Exercise - Where does "marker" appear in the data? Return each line that holds it.
(Supplied data)
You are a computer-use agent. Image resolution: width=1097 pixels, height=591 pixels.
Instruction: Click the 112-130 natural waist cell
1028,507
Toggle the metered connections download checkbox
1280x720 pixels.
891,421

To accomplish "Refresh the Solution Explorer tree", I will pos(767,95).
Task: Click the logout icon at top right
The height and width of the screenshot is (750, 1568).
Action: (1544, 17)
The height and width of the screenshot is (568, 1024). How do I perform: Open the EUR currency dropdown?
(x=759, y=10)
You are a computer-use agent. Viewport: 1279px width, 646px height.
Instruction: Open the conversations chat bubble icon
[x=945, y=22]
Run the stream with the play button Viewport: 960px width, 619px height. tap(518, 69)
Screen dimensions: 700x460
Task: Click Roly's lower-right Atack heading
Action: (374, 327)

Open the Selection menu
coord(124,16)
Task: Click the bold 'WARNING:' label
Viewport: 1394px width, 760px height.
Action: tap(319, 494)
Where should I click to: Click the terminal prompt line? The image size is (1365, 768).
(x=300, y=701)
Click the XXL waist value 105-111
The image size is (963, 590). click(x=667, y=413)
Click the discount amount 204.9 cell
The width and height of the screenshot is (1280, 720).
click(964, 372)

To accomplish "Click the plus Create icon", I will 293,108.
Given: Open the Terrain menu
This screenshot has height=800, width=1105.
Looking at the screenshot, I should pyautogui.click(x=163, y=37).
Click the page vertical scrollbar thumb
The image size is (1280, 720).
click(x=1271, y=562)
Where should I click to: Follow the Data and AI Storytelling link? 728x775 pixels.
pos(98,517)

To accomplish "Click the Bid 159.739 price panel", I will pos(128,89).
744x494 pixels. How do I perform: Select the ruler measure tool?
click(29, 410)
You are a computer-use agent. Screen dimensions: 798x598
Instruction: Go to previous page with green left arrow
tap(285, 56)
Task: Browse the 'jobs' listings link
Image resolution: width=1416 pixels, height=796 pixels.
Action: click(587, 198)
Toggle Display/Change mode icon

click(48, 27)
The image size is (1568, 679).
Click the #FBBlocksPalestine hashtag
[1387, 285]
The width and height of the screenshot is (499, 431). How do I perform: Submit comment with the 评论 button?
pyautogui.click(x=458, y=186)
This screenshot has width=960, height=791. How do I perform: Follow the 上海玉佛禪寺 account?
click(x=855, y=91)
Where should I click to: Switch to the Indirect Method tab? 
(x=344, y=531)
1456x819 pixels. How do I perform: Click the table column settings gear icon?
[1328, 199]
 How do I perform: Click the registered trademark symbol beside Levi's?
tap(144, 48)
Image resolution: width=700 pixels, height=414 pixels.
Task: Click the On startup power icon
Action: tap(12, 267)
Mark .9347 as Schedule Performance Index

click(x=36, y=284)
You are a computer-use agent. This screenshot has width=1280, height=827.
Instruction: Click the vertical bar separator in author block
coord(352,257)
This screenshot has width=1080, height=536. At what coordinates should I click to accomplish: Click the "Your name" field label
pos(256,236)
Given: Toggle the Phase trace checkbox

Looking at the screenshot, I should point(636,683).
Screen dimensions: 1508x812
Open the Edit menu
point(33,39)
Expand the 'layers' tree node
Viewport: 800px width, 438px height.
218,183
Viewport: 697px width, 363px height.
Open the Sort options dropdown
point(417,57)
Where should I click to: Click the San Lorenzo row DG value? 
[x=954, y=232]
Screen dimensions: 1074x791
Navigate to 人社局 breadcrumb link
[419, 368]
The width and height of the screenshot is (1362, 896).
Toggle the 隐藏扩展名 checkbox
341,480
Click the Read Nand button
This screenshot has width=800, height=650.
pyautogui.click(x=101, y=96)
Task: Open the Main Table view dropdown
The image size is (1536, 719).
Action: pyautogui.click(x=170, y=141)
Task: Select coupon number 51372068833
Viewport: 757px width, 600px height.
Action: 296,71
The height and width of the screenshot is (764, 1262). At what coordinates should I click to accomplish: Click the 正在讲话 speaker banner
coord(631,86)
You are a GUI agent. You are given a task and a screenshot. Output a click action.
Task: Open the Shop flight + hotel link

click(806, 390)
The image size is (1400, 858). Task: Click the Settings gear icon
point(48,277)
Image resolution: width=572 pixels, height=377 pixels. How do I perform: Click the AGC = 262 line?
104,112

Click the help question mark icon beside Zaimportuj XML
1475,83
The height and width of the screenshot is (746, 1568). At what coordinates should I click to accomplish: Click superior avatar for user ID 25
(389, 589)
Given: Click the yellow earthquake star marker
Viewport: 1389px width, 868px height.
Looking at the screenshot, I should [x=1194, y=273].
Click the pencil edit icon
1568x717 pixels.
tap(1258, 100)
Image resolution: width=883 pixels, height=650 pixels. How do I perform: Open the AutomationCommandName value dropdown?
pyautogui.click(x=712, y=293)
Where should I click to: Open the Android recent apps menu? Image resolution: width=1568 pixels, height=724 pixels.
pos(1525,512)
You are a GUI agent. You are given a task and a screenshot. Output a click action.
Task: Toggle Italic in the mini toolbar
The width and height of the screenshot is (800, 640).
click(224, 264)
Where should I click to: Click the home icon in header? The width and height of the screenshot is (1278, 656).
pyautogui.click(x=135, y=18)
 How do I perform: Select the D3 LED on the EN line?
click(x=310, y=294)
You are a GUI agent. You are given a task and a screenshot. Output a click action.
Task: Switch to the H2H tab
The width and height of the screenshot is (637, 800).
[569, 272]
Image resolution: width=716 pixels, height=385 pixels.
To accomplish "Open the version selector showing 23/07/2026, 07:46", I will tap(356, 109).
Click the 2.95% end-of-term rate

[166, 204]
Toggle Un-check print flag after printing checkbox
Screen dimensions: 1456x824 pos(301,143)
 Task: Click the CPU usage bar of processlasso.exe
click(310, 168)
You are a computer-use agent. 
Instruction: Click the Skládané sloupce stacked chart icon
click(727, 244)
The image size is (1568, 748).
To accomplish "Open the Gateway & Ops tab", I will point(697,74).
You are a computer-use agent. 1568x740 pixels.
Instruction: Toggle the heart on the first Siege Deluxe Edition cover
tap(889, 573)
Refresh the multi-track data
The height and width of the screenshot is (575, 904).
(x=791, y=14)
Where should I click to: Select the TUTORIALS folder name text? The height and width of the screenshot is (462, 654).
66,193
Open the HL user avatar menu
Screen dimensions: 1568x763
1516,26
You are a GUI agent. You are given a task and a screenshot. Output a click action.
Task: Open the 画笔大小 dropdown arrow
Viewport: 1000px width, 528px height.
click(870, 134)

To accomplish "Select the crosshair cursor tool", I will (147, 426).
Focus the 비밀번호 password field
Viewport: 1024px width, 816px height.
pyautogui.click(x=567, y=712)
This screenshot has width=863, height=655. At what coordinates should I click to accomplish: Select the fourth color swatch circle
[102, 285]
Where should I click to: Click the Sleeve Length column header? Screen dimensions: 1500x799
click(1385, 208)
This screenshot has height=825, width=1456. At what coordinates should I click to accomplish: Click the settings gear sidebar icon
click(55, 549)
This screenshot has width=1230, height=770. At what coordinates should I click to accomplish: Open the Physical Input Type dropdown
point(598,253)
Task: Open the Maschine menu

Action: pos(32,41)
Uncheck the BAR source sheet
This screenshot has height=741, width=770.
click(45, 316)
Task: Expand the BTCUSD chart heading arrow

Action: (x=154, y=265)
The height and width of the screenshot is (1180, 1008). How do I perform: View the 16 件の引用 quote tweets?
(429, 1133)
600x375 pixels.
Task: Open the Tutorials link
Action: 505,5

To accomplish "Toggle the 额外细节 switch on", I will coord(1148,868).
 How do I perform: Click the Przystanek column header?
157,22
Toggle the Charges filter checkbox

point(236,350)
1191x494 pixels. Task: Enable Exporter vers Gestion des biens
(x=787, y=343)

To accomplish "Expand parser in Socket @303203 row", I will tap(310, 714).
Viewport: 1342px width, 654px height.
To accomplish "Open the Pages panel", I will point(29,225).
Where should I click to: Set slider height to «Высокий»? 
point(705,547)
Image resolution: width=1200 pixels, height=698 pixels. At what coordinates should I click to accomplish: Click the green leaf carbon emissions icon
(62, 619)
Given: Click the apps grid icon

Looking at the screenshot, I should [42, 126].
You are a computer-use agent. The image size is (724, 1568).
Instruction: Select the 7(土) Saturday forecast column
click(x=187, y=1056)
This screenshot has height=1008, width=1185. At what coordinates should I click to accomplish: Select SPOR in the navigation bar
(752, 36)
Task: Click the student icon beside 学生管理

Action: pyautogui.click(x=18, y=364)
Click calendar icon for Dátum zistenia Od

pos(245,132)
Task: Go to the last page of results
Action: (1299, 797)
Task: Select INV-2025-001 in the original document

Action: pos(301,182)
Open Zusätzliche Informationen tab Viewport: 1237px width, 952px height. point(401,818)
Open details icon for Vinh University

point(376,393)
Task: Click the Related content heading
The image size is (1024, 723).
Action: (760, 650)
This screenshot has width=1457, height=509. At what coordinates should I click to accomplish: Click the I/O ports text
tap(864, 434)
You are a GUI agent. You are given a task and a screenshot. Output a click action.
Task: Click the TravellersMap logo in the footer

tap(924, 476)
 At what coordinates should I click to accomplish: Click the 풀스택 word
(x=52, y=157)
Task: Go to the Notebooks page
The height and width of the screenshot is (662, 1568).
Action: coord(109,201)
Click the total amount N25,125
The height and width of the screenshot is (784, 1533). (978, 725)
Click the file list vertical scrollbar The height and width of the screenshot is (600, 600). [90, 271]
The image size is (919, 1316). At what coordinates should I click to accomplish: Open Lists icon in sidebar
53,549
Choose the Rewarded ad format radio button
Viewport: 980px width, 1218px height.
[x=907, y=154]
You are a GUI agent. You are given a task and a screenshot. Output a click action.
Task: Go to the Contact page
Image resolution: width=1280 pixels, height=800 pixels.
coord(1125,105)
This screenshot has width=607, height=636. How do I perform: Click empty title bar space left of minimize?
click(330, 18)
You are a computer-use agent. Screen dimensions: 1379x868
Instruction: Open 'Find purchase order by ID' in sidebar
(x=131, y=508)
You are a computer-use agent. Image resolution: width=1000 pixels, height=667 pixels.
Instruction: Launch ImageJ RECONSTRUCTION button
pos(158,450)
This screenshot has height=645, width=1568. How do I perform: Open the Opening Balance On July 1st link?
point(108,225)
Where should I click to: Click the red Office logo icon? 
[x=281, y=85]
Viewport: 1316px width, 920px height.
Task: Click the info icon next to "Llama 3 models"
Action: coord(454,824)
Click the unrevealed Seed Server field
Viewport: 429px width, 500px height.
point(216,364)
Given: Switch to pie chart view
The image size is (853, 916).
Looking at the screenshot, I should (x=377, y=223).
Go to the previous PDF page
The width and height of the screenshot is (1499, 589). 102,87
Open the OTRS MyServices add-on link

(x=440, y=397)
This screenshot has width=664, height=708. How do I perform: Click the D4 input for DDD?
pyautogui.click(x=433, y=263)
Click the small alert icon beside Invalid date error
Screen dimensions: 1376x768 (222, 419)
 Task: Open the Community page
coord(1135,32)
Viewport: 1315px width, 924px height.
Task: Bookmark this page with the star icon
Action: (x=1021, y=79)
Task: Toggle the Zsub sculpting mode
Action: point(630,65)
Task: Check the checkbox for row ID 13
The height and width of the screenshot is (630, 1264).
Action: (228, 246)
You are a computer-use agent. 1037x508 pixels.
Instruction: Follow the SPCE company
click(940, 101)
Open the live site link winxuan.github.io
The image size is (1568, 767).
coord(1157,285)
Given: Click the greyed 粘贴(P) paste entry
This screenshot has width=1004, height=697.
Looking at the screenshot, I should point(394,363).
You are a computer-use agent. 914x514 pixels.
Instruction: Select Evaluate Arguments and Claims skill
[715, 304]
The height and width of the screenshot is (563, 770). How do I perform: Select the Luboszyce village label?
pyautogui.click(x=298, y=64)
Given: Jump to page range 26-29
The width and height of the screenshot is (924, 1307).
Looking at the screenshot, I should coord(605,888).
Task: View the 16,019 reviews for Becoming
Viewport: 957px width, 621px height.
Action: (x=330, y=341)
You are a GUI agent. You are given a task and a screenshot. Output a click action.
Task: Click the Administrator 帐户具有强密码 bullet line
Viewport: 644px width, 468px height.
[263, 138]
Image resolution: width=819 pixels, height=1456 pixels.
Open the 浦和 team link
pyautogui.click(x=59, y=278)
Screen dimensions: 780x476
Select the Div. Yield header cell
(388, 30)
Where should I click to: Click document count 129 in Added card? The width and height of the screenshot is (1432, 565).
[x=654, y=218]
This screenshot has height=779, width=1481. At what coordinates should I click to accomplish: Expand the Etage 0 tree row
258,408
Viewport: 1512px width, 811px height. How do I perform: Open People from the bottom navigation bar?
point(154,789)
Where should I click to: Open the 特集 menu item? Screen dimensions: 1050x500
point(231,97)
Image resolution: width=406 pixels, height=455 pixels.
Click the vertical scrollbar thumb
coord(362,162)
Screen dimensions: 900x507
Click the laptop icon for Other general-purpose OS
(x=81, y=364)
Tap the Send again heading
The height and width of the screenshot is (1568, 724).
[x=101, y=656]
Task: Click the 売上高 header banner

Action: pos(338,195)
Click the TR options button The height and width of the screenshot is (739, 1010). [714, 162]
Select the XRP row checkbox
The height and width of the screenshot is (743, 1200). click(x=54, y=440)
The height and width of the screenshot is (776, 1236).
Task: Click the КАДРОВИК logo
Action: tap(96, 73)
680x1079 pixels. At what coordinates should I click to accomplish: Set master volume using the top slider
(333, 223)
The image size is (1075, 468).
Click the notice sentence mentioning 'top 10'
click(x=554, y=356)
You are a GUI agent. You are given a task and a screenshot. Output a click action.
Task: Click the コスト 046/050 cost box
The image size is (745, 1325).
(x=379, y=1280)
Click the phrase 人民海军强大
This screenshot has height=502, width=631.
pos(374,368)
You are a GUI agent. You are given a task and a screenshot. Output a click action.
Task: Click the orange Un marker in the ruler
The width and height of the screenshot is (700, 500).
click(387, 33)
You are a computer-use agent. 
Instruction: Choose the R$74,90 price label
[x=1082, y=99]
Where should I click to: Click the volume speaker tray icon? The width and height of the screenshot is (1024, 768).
(End Supplied data)
Result of this exercise -
Given: Click the yellow earthquake star marker
Task: Click the orange Un marker in the ruler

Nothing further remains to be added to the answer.